Instructions to follow: What the task needs is every record repeated exactly, nothing more.
-- Records supplied follows --
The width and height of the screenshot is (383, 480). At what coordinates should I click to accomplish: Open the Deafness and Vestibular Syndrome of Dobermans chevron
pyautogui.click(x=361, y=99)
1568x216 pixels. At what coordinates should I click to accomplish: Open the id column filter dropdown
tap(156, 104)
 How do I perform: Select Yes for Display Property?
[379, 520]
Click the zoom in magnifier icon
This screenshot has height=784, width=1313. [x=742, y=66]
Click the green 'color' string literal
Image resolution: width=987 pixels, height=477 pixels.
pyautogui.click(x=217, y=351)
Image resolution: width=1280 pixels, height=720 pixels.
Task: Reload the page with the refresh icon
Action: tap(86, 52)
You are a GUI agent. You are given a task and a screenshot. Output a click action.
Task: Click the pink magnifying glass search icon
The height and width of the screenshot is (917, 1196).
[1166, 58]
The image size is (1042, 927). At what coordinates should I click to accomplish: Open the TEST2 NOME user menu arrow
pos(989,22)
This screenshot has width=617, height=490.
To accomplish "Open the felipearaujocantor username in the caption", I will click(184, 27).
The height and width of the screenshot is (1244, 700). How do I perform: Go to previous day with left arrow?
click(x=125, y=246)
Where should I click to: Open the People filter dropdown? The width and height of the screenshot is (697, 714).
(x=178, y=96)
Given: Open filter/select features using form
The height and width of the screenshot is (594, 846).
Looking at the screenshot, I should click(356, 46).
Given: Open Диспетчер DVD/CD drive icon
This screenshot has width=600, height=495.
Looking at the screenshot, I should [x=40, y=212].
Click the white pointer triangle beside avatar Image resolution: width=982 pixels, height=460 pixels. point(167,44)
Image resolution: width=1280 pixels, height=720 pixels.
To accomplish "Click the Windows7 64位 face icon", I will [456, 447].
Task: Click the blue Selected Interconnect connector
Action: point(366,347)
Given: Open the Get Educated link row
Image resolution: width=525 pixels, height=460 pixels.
-- Records supplied concluded --
Exercise output:
The width and height of the screenshot is (383, 480). At what coordinates should I click to accomplish: Open the Deafness and Vestibular Syndrome of Dobermans chevron
pyautogui.click(x=361, y=99)
1568x216 pixels. At what coordinates should I click to accomplish: Open the id column filter dropdown
tap(156, 104)
 How do I perform: Select Yes for Display Property?
[379, 520]
Click the zoom in magnifier icon
This screenshot has height=784, width=1313. [x=742, y=66]
Click the green 'color' string literal
Image resolution: width=987 pixels, height=477 pixels.
pyautogui.click(x=217, y=351)
Image resolution: width=1280 pixels, height=720 pixels.
Task: Reload the page with the refresh icon
Action: tap(86, 52)
You are a GUI agent. You are given a task and a screenshot. Output a click action.
Task: Click the pink magnifying glass search icon
The height and width of the screenshot is (917, 1196).
[1166, 58]
The image size is (1042, 927). At what coordinates should I click to accomplish: Open the TEST2 NOME user menu arrow
pos(989,22)
This screenshot has width=617, height=490.
To accomplish "Open the felipearaujocantor username in the caption", I will click(184, 27).
The height and width of the screenshot is (1244, 700). How do I perform: Go to previous day with left arrow?
click(x=125, y=246)
Where should I click to: Open the People filter dropdown? The width and height of the screenshot is (697, 714).
(x=178, y=96)
Given: Open filter/select features using form
The height and width of the screenshot is (594, 846).
Looking at the screenshot, I should click(356, 46).
Given: Open Диспетчер DVD/CD drive icon
This screenshot has width=600, height=495.
Looking at the screenshot, I should [x=40, y=212].
Click the white pointer triangle beside avatar Image resolution: width=982 pixels, height=460 pixels. point(167,44)
Image resolution: width=1280 pixels, height=720 pixels.
To accomplish "Click the Windows7 64位 face icon", I will [456, 447].
Task: Click the blue Selected Interconnect connector
Action: point(366,347)
Given: Open the Get Educated link row
Image resolution: width=525 pixels, height=460 pixels.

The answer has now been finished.